Arm Intervention/treatment
Experimental: Cohort A: Participants With Acromegaly
Participants will receive Sandostatin Long-acting repeatable (LAR) or Somatuline Autogel (ATG) (or equivalent formulations of octreotide/lanreotide) in Run-in Period and further will receive Debio 4126 in this group.
Drug: Debio 4126
Intramuscular (IM) injection

Drug: Sandostatin LAR
Sandostatin LAR will be administered as IM injection as pre-study treatment dose prior to Debio 4126 administration
Other Name: Octreotide acetate

Drug: Somatuline ATG
Somatulin ATG will be administered as deep subcutaneous (SC) injection as pre-study treatment dose prior to Debio 4126 administration
Other Name: Lanreotide acetate

Experimental: Cohort B: Participants With GEP-NET
Participants will receive Sandostatin LAR or Somatuline ATG (or equivalent formulations of octreotide/lanreotide) in Run-in Period and further will receive Debio 4126 in this group.
Drug: Debio 4126
Intramuscular (IM) injection

Drug: Sandostatin LAR
Sandostatin LAR will be administered as IM injection as pre-study treatment dose prior to Debio 4126 administration
Other Name: Octreotide acetate

Drug: Somatuline ATG
Somatulin ATG will be administered as deep subcutaneous (SC) injection as pre-study treatment dose prior to Debio 4126 administration
Other Name: Lanreotide acetate




Primary Outcome Measures :
  1. Plasma Concentration of Debio 4126 in Acromegaly and GEP-NET Participants [ Time Frame: Predose at Days -28 to -7; Postdose at multiple timepoints from Day 1 to Day 337 ]
    The PK of Debio 4126 will be evaluated in plasma.

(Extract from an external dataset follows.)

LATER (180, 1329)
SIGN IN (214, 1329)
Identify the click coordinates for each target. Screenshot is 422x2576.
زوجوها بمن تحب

Secondary Outcome Measures :
  1. Assessment of Ratio of Accumulation (Rac) of Octreotide in Plasma After Repeated Administration of Debio 4126 in Acromegaly and GEP-NET Participants [ Time Frame: Predose at Days -28 to -7; Postdose at multiple timepoints from Day 1 to Day 337 ]
  2. Safety and Tolerability of Debio 4126 as Assessed by Number of Participants With At Least one Treatment Emergent Adverse Events (TEAE) in Acromegaly and GEP-NET Participants [ Time Frame: Up to Week 61 ]
  3. Local Tolerability of Debio 4126 as Assessed by Pain at Injection Site Based on Pain Visual Analog Scale (VAS) Score in Acromegaly and GEP-NET Participants [ Time Frame: Up to Week 61 ]
    Pain VAS scale score will be assessed on 4-point rating scale, where 0=absent and 3=severe.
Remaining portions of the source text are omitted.